** Exercise instructions **
Copy the following lines word for word.

Dataset records:
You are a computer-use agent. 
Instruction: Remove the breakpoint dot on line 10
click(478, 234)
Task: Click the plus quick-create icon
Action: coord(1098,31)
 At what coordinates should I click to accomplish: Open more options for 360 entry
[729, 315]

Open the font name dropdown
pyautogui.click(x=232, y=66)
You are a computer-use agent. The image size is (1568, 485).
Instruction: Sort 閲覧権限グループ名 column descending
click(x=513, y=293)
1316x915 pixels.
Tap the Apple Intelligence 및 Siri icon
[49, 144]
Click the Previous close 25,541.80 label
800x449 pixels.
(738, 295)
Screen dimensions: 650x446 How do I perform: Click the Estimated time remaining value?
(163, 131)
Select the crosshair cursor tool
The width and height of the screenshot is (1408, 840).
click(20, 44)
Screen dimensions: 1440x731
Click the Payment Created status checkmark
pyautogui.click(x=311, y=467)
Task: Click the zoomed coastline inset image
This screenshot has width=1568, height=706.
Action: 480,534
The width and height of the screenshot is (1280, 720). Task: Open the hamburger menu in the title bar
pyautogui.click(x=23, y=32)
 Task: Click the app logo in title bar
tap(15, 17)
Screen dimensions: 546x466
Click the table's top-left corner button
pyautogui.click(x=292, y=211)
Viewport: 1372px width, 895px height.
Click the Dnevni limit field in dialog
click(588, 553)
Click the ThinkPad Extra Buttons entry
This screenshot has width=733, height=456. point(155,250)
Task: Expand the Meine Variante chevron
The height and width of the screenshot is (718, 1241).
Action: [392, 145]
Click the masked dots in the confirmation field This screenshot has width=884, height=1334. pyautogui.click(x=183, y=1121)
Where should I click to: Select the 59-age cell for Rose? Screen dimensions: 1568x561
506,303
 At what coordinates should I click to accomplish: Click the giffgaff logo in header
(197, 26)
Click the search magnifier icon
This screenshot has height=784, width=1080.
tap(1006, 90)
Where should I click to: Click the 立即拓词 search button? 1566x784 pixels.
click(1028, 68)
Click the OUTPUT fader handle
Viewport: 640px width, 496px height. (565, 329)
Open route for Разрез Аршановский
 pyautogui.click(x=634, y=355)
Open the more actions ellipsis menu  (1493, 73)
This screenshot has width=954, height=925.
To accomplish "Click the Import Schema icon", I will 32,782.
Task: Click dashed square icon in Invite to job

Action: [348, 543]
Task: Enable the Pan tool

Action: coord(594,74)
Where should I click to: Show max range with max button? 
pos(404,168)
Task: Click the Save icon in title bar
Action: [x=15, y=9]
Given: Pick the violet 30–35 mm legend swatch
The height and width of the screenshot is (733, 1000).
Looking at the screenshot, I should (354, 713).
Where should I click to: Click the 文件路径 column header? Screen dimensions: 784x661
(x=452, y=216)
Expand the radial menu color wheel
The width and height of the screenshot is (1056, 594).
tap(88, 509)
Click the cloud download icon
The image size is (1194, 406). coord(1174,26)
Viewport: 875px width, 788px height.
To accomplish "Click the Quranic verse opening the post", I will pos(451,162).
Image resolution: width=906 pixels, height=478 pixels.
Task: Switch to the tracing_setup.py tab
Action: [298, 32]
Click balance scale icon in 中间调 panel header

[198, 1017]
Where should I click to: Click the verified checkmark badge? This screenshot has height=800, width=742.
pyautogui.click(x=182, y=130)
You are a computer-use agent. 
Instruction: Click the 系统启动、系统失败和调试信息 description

** Full solution **
You are a computer-use agent. 
Instruction: Remove the breakpoint dot on line 10
click(478, 234)
Task: Click the plus quick-create icon
Action: coord(1098,31)
 At what coordinates should I click to accomplish: Open more options for 360 entry
[729, 315]

Open the font name dropdown
pyautogui.click(x=232, y=66)
You are a computer-use agent. The image size is (1568, 485).
Instruction: Sort 閲覧権限グループ名 column descending
click(x=513, y=293)
1316x915 pixels.
Tap the Apple Intelligence 및 Siri icon
[49, 144]
Click the Previous close 25,541.80 label
800x449 pixels.
(738, 295)
Screen dimensions: 650x446 How do I perform: Click the Estimated time remaining value?
(163, 131)
Select the crosshair cursor tool
The width and height of the screenshot is (1408, 840).
click(20, 44)
Screen dimensions: 1440x731
Click the Payment Created status checkmark
pyautogui.click(x=311, y=467)
Task: Click the zoomed coastline inset image
This screenshot has width=1568, height=706.
Action: 480,534
The width and height of the screenshot is (1280, 720). Task: Open the hamburger menu in the title bar
pyautogui.click(x=23, y=32)
 Task: Click the app logo in title bar
tap(15, 17)
Screen dimensions: 546x466
Click the table's top-left corner button
pyautogui.click(x=292, y=211)
Viewport: 1372px width, 895px height.
Click the Dnevni limit field in dialog
click(588, 553)
Click the ThinkPad Extra Buttons entry
This screenshot has width=733, height=456. point(155,250)
Task: Expand the Meine Variante chevron
The height and width of the screenshot is (718, 1241).
Action: [392, 145]
Click the masked dots in the confirmation field This screenshot has width=884, height=1334. pyautogui.click(x=183, y=1121)
Where should I click to: Select the 59-age cell for Rose? Screen dimensions: 1568x561
506,303
 At what coordinates should I click to accomplish: Click the giffgaff logo in header
(197, 26)
Click the search magnifier icon
This screenshot has height=784, width=1080.
tap(1006, 90)
Where should I click to: Click the 立即拓词 search button? 1566x784 pixels.
click(1028, 68)
Click the OUTPUT fader handle
Viewport: 640px width, 496px height. (565, 329)
Open route for Разрез Аршановский
 pyautogui.click(x=634, y=355)
Open the more actions ellipsis menu  (1493, 73)
This screenshot has width=954, height=925.
To accomplish "Click the Import Schema icon", I will 32,782.
Task: Click dashed square icon in Invite to job

Action: [348, 543]
Task: Enable the Pan tool

Action: coord(594,74)
Where should I click to: Show max range with max button? 
pos(404,168)
Task: Click the Save icon in title bar
Action: [x=15, y=9]
Given: Pick the violet 30–35 mm legend swatch
The height and width of the screenshot is (733, 1000).
Looking at the screenshot, I should (354, 713).
Where should I click to: Click the 文件路径 column header? Screen dimensions: 784x661
(x=452, y=216)
Expand the radial menu color wheel
The width and height of the screenshot is (1056, 594).
tap(88, 509)
Click the cloud download icon
The image size is (1194, 406). coord(1174,26)
Viewport: 875px width, 788px height.
To accomplish "Click the Quranic verse opening the post", I will pos(451,162).
Image resolution: width=906 pixels, height=478 pixels.
Task: Switch to the tracing_setup.py tab
Action: [298, 32]
Click balance scale icon in 中间调 panel header

[198, 1017]
Where should I click to: Click the verified checkmark badge? This screenshot has height=800, width=742.
pyautogui.click(x=182, y=130)
You are a computer-use agent. 
Instruction: Click the 系统启动、系统失败和调试信息 description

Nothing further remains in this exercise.